(AP) -- It was a tailgate party for the ages. They came packing tents and camp chairs, coolers and snacks, Sodoku books and laptops, parking cars and RVs in almost every available space along U.S. 1 to witness history blasting off in the haze across the Indian River.
The mood was festive but a little wistful Friday as they waited for Atlantis to lift off, the nation's final space shuttle launch after 30 years and 135 missions.
After fretful hours of watching the cloudy, threatening skies, they were rewarded. Packed body-to-body along the river, they counted down the last 10 seconds before the launch, about 10 miles away. A cheer arose as billowing smoke appeared, then the ball of fire as the shuttle sped into the clouds.
After a delay, came the ground-shaking roar thundering across the water and through the throng.
"It's just such a majestic sight," said 24-year-old Jessica Andes, from Celebration, Fla. "We'll never see it again."
NASA expected before launch about 750,000 to 1 million people to descend on the region. The Brevard County Sheriff's Office declined to make a guess on Friday. But a spokesman, Lt. Todd Maddox, noted there was total gridlock, no traffic moving more than an hour after launch.
David Hill, 52, and his 15-year-old daughter, Tanya, got in their red Subaru Outback Tuesday and drove down from Sutton, N.H. They arrived at 6 a.m. Friday and wedged their car in among the others parked in all directions along the highway. They came two years ago to see a launch and missed it because it was canceled.
"I wanted to feel the power of 7 million pounds of thrust coming across that water there, I wanted to feel it on my chest," said Hill, who drives a school bus back home. "I wanted to experience it. You can't experience it watching NASA TV. That's why we're here. If we don't do it now, we never will."
Ed Gerrish and five members of his family arrived Thursday night from North Port, Fla., on the other side of the state, parking their hulking RV along U.S. 1, just feet from the river. They promptly got it stuck in the sand so had to stay put.
"It's the end of something that a lot of us have grown up with," said Gerrish, a 45-year-old equipment operator who was seeing his first shuttle launch after putting it off for years. "I don't know if an opportunity to see something like this is going to come along again. ... It's sad.
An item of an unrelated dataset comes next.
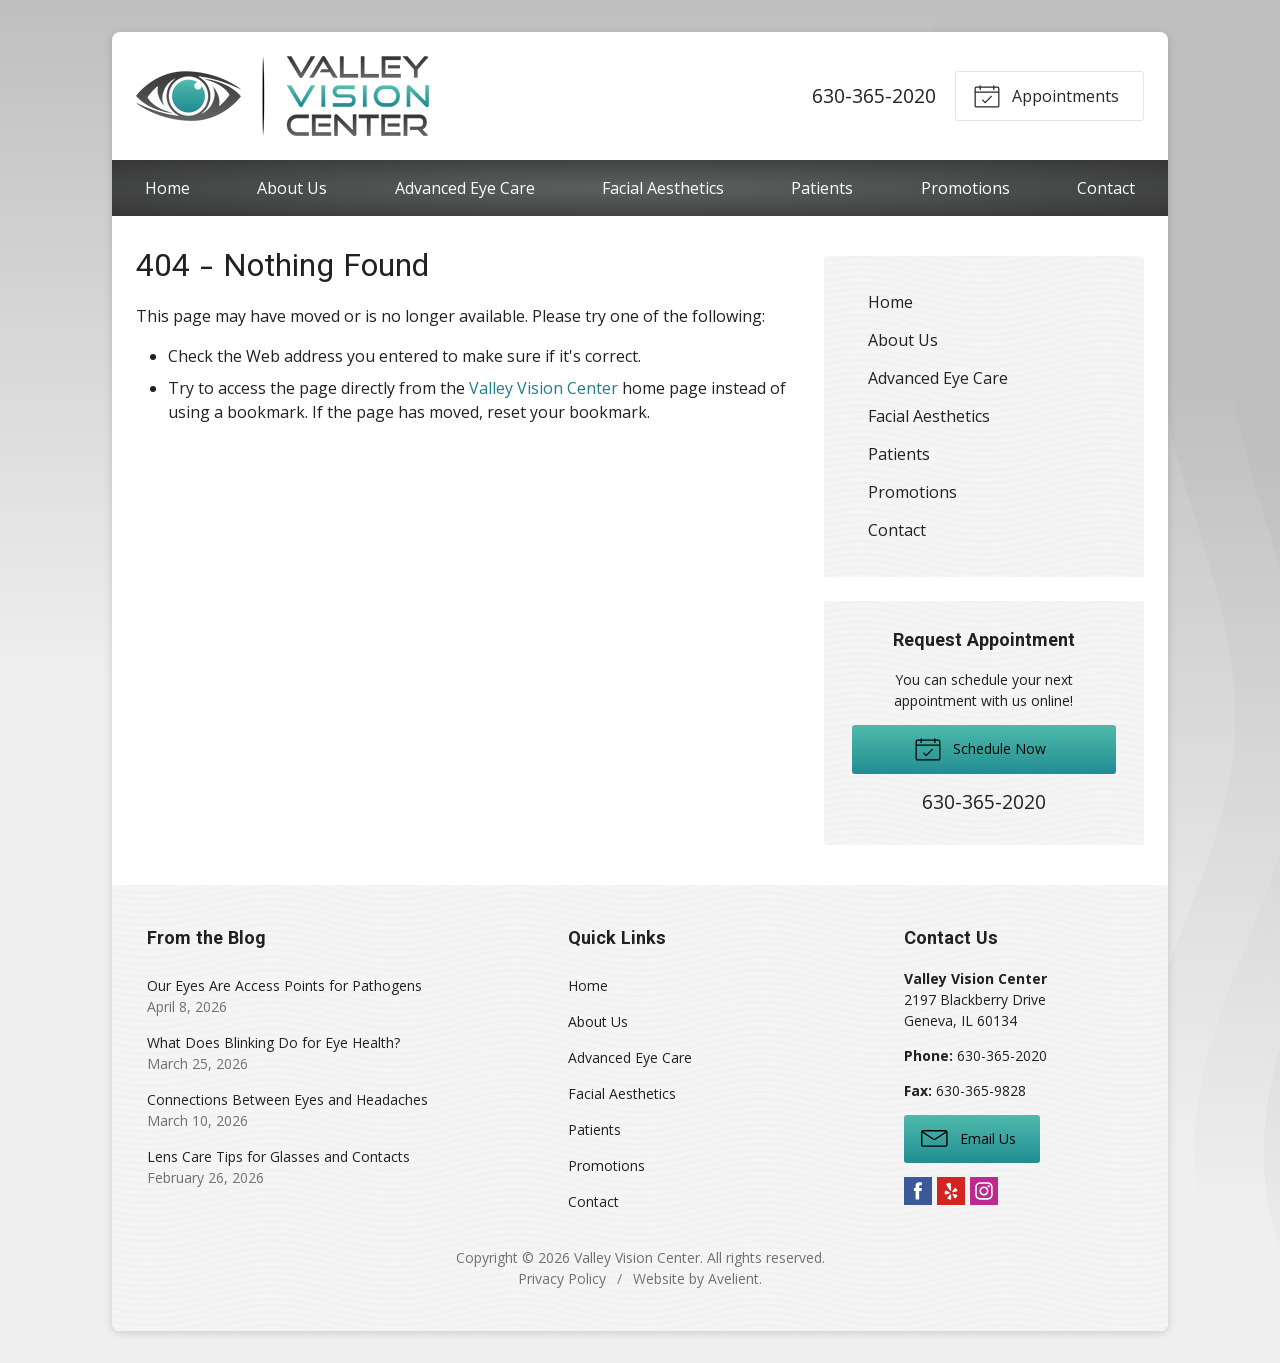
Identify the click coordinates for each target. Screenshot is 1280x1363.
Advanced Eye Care (465, 188)
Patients (822, 188)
A lot of people don't understand why they're going the way they are. You grow up with something like this, and it's just sad to see it go away."
At the Dogs 'R' Us restaurant across the road, the sign out front said "God Speed Atlantis," adding helpfully that "Kids Eat Free." Cars were parked in all directions in the restaurant lot, and shuttle watchers staked out available ground with their camp chairs and blankets. A vendor sold T-shirts commemorating the final shuttle mission from beneath a tent nearby
Jennifer Caslick, from Ontario, Canada, noted that the happiness and excitement in the air was tinged with the sad realization that the shuttle era was ending.
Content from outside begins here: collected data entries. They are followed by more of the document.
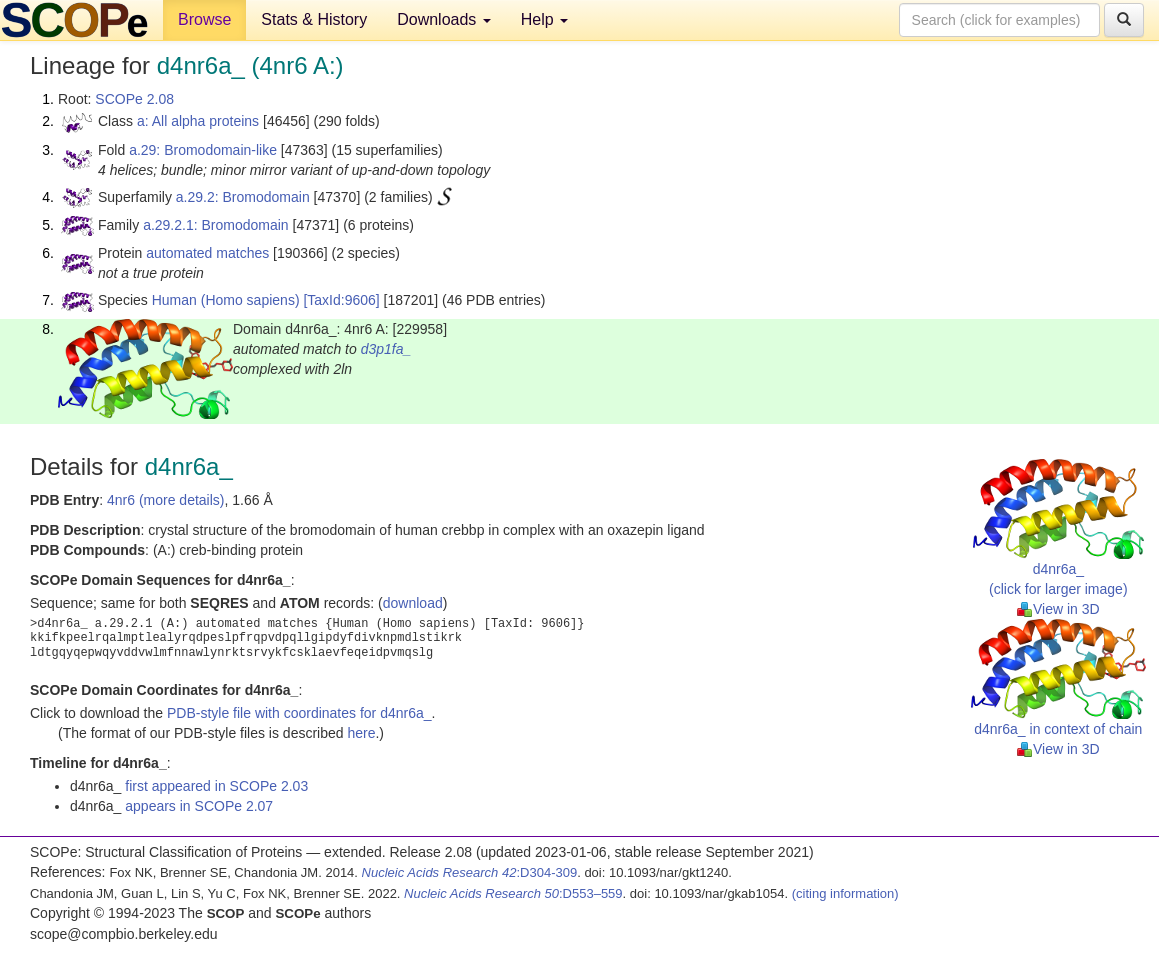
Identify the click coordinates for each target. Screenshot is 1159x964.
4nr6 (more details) (166, 500)
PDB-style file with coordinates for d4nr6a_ (299, 713)
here (361, 733)
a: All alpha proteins (198, 121)
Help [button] (544, 19)
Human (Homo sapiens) (226, 300)
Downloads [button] (444, 19)
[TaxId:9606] (341, 300)
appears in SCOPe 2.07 (199, 806)
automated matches (207, 253)
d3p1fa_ (386, 349)
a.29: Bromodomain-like (203, 150)
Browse (204, 19)
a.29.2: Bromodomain (243, 197)
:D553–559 (513, 893)
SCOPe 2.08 (134, 99)
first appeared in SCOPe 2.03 (216, 786)
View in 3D (1058, 609)
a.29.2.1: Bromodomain (216, 225)
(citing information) (845, 893)
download (413, 603)
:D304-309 (470, 872)
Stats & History (314, 19)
"It's unfortunate that there isn't something to replace it," said Caslick, 35. But maybe all this interest "will give them a little more push to getting something going that can be just as supported as the space shuttle program was."
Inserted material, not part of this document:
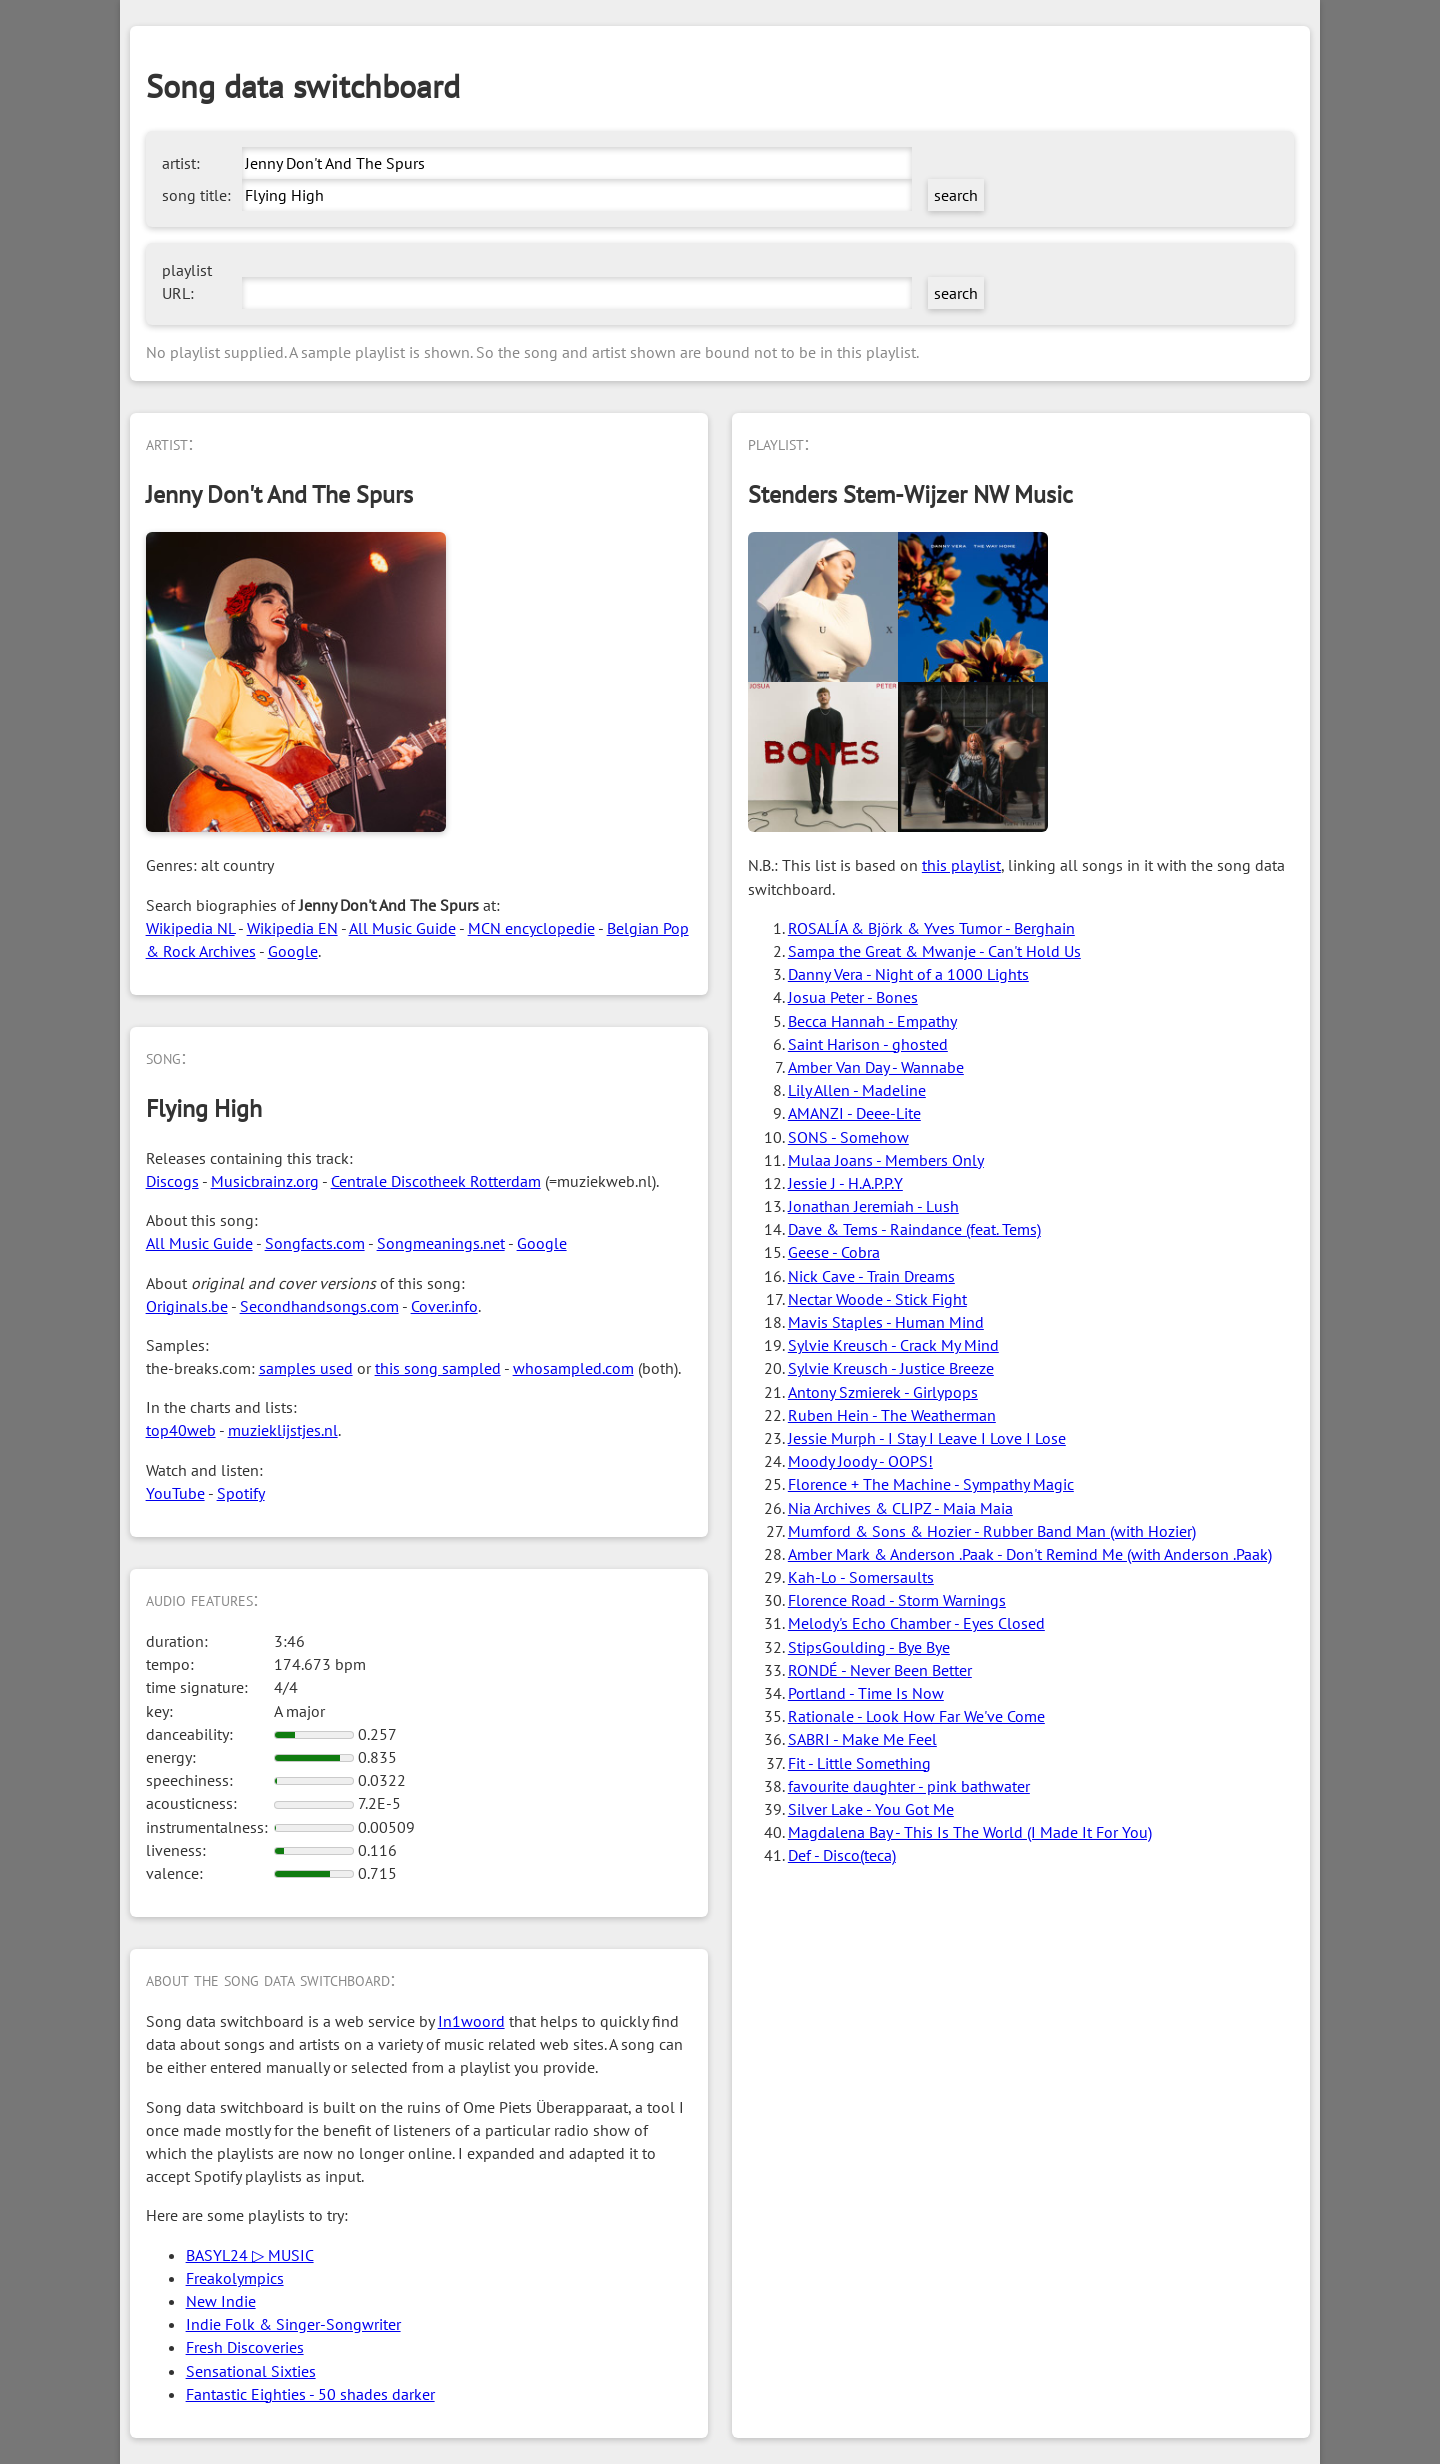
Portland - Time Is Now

Caslick drove two days with her husband Todd to get here. They slept in the car and got up before dawn to stake out a prime viewing spot at the end of the long dock near Rotary Riverfront Park, surrounded by hundreds of others who had the same idea. They had lost their 7-year-old son Benjamin, who had cerebral palsy, in April and had uploaded his photo to a NASA website so it could taken into space aboard Atlantis.
"We wanted to be here to see it go," she said.
After its 12-day, 4-million-mile mission, Atlantis will join Discovery and Endeavour in retirement, so NASA can focus on sending astronauts to asteroids and Mars. Private companies will take over the business of getting space station cargo and crews to orbit.
"I'm a little bit sad about it, and a little bit wistful," said Jennifer Cardwell who came with her husband John and two young sons from Fairhope, Ala. "I've grown up with it. The space shuttle lifted off when I was a little girl for the first time, and now for it to be ending and not knowing that there was going to be anything after it. That's why it was so important for me to be here."